Q4.1 — Wittenoom latency explanation

Asbestos fibres are biopersistent — they are chemically inert and cannot be degraded by the body. Once inhaled, they remain lodged in the pleural lining indefinitely [1]. Asbestos-related mesothelioma has a latency period of 20–50 years from first exposure to clinical diagnosis [1]. Workers exposed in 1966 (when the mine closed) would enter the 20–50 year latency window between 1986 and 2016. Many individuals exposed between 1943 and 1966 are only now reaching the upper end of this window (2016–2022+), so new diagnoses continue to emerge decades after exposure ceased [1].

Q4.2 — Prediction for next 20 years

The rate of new diagnoses among directly exposed Wittenoom workers and residents is likely to decline over the next 20 years. The original exposure cohort is ageing and decreasing in size, and no new asbestos exposure is occurring since 2003 [1]. The dose-response relationship and latency window predict that as the 50-year upper latency limit is exceeded for those exposed in the earliest period (1943), the pool of individuals still within the at-risk latency window will shrink. However, some cases may continue to emerge from individuals who were exposed to low-level contamination in the surrounding area (e.g. from disturbed building materials), sustaining a small number of cases beyond the primary cohort [1].

Q5 — Epigenetics diagram critique

5.1 Error 1 — The diagram labels the process as “DNA mutation.” This is wrong: DNA methylation by tobacco smoke is an epigenetic change, not a mutation. The DNA nucleotide sequence of CDKN2A is not altered — a methyl group is added to cytosine, but the cytosine nucleotide remains in place. Correction: relabel the process as “DNA methylation (epigenetic change)” and note that the nucleotide sequence is unchanged.

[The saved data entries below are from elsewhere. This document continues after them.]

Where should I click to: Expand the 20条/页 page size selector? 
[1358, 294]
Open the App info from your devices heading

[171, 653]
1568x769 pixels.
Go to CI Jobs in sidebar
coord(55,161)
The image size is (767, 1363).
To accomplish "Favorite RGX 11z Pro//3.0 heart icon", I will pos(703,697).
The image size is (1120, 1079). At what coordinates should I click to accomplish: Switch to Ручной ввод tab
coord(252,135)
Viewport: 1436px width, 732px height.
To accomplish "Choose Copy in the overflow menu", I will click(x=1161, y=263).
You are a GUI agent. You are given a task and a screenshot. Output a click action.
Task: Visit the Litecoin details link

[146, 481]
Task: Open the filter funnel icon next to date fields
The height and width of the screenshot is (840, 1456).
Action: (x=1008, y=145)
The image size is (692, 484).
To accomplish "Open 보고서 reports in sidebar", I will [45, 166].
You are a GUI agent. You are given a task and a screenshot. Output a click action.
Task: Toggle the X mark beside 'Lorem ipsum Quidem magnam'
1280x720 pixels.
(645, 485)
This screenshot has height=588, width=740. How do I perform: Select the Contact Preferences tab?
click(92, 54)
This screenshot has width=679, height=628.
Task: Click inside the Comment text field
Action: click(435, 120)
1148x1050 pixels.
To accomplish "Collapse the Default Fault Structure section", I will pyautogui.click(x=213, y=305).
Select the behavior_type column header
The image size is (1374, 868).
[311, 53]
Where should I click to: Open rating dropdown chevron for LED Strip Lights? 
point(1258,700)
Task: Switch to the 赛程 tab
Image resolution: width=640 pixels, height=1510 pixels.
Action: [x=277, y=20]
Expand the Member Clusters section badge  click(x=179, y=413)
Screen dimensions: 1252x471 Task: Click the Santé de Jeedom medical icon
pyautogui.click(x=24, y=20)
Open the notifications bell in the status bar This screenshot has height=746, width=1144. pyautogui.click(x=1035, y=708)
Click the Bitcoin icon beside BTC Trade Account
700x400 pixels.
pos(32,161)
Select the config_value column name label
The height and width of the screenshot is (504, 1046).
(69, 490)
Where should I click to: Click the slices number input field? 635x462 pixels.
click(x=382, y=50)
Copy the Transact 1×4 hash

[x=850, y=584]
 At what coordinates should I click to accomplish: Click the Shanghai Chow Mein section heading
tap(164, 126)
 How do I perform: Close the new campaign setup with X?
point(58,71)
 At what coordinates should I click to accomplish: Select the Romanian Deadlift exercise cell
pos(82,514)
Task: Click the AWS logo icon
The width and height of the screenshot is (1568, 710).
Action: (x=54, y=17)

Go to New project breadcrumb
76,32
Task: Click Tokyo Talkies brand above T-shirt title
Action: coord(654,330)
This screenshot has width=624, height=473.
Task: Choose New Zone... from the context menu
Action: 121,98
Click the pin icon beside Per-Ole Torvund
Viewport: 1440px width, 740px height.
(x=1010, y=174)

5.2 Error 2 — Methyl groups are shown attaching to adenine (A) bases. This is wrong: DNA methylation in the context of gene silencing occurs at cytosine (C) bases within CpG dinucleotide sites. Correction: redraw methyl groups attaching to cytosine (C) bases in the CpG sites of the promoter region.

5.3 Error 3 — The result is labelled “CDKN2A gene is activated.” This is wrong: methylation of the CDKN2A promoter silences the gene by preventing transcription factor binding. Correction: change the label to “CDKN2A gene is silenced / transcription repressed” and add that p16 protein is not produced, removing a cell cycle checkpoint.